Embora a Sé Episcopal seja na Basílica de São João de Latrão, a catedral de todas as catedrais, a cátedra com toda a sua riqueza, todo seu simbolismo se encontra na Basílica de São Pedro.

Esta festa é uma ocasião importante que remonta ao século IV e que rende comemoração ao primado e autoridade do Apóstolo Pedro, o primeiro Papa da Igreja. Além disso, esta celebração recorda a autoridade conferida por Cristo ao Apóstolo quando lhe diz: “Tu és Pedro e sobre esta pedra edificarei minha Igreja. E as portas do inferno não prevalecerão sobre ela”.

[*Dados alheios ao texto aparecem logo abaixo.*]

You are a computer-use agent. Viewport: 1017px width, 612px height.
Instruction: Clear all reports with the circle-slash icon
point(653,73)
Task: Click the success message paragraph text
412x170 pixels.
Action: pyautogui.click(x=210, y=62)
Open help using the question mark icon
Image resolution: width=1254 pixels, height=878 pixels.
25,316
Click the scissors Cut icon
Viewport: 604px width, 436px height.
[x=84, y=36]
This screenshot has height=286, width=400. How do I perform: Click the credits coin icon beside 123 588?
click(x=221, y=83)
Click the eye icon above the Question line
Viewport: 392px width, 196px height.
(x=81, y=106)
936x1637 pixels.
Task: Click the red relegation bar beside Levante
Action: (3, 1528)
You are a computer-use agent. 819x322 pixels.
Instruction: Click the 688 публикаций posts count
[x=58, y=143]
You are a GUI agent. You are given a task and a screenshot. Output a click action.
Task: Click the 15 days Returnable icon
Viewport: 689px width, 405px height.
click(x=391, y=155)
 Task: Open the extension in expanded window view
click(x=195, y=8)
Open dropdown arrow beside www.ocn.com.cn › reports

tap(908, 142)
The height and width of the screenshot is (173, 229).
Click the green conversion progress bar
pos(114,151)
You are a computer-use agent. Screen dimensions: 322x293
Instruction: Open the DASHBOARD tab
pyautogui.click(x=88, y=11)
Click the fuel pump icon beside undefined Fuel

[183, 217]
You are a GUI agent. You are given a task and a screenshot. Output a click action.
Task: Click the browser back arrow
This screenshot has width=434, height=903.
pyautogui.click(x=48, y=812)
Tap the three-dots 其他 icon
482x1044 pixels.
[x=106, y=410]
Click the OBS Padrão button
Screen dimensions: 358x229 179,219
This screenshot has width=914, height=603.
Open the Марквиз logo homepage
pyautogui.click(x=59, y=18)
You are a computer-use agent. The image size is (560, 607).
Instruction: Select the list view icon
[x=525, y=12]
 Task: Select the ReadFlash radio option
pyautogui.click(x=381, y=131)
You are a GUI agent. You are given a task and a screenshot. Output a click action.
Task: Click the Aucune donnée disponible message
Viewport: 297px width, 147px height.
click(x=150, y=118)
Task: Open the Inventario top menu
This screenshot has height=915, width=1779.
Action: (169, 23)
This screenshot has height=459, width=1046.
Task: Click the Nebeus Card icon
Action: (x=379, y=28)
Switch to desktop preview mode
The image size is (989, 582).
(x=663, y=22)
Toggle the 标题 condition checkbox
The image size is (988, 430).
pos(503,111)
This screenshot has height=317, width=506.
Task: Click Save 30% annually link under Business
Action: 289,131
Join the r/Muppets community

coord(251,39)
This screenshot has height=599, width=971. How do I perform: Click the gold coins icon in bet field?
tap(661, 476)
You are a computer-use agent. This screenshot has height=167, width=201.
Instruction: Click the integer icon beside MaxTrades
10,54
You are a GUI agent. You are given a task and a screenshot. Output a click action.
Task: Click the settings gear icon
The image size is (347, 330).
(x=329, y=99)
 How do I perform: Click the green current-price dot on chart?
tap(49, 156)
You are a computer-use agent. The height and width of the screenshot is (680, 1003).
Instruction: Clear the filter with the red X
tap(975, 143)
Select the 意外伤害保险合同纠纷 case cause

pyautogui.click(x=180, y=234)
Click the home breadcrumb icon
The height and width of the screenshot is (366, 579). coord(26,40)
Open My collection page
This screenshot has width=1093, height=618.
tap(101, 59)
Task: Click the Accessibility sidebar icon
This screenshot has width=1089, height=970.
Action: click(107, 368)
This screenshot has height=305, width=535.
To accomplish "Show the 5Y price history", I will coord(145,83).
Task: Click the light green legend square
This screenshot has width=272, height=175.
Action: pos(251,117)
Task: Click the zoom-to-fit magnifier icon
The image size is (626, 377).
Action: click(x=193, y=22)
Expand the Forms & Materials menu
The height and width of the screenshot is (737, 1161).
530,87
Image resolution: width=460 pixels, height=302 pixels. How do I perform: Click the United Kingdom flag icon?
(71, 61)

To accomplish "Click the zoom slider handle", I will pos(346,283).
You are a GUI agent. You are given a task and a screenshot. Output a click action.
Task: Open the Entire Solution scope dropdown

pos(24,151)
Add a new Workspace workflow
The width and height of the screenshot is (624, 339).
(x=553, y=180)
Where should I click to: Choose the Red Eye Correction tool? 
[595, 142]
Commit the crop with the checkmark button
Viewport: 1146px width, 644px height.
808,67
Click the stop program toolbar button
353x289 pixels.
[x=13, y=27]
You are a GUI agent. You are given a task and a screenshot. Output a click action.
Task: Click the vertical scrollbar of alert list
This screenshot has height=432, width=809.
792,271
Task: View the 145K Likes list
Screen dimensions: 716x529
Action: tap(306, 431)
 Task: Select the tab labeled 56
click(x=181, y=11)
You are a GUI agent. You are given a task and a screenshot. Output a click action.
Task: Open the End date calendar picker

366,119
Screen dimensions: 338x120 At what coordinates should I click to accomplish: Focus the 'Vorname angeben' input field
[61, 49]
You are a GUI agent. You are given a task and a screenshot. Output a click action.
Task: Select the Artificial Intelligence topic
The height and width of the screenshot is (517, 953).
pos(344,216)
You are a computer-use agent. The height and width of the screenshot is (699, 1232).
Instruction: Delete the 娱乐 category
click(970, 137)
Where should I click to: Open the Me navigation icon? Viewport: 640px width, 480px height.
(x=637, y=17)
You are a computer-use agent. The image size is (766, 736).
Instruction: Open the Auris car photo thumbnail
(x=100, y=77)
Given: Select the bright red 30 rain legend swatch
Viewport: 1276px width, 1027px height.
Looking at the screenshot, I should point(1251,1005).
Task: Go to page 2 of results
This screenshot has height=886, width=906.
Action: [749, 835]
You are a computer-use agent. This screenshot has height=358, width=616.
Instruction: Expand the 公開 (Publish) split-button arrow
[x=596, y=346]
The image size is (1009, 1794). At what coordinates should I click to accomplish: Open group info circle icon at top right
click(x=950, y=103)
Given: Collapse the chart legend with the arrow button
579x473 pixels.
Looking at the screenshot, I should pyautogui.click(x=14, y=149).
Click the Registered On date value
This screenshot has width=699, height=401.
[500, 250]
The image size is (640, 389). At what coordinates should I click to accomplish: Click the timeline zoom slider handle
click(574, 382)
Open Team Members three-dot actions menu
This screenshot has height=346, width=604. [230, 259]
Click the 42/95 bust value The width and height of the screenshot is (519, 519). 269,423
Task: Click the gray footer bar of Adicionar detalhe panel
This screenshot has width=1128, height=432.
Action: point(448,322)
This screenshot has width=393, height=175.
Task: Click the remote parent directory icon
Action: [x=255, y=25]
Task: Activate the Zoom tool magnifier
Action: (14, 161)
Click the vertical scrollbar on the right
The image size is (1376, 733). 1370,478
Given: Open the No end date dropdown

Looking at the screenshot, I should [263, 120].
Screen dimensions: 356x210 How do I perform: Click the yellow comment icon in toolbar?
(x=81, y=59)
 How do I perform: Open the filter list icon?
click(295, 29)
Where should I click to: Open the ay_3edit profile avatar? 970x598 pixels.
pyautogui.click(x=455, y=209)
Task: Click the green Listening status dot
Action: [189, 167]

A palavra “cátedra” significa assento ou trono e é a raiz da palavra catedral, a Igreja onde um bispo tem o trono do qual prega. Sinônimo de cátedra é também “sede”. A “sede” é o lugar de onde um bispo governa sua diocese. A Santa Sé é a sede do Papa.

A Santa Sé, cujo conceito remonta ao banco de madeira de um pescador, a quem o Senhor nomeou Pastor de sua Igreja, é a mais alta autoridade moral em todo o mundo atual. O Papa, e só ele entre todos os demais líderes religiosos, é quem goza da autoridade de um chefe de Estado, equiparada a dos presidentes. E tudo isso se deve ao banquinho de madeira sobre o qual se sentou São Pedro, quando ensinava à comunidade de Roma. 

Assim, a celebração de hoje, sob o símbolo da Cátedra, salienta a missão de mestre e pastor conferida por Cristo a Pedro, por ele constituído, em sua pessoa e na dos sucessores, princípio e fundamento visível da unidade da Igreja, bem como garantia da verdade. É a festa de São Pedro como Príncipe dos Apóstolos, príncipe no sentido de primeiro, de chefe.

Que neste dia possamos ser tomados por um intenso amor pelo Bispo de Roma, o Papa, para que possa na fé e na caridade conduzir o rebanho de Cristo às pastagens eternas!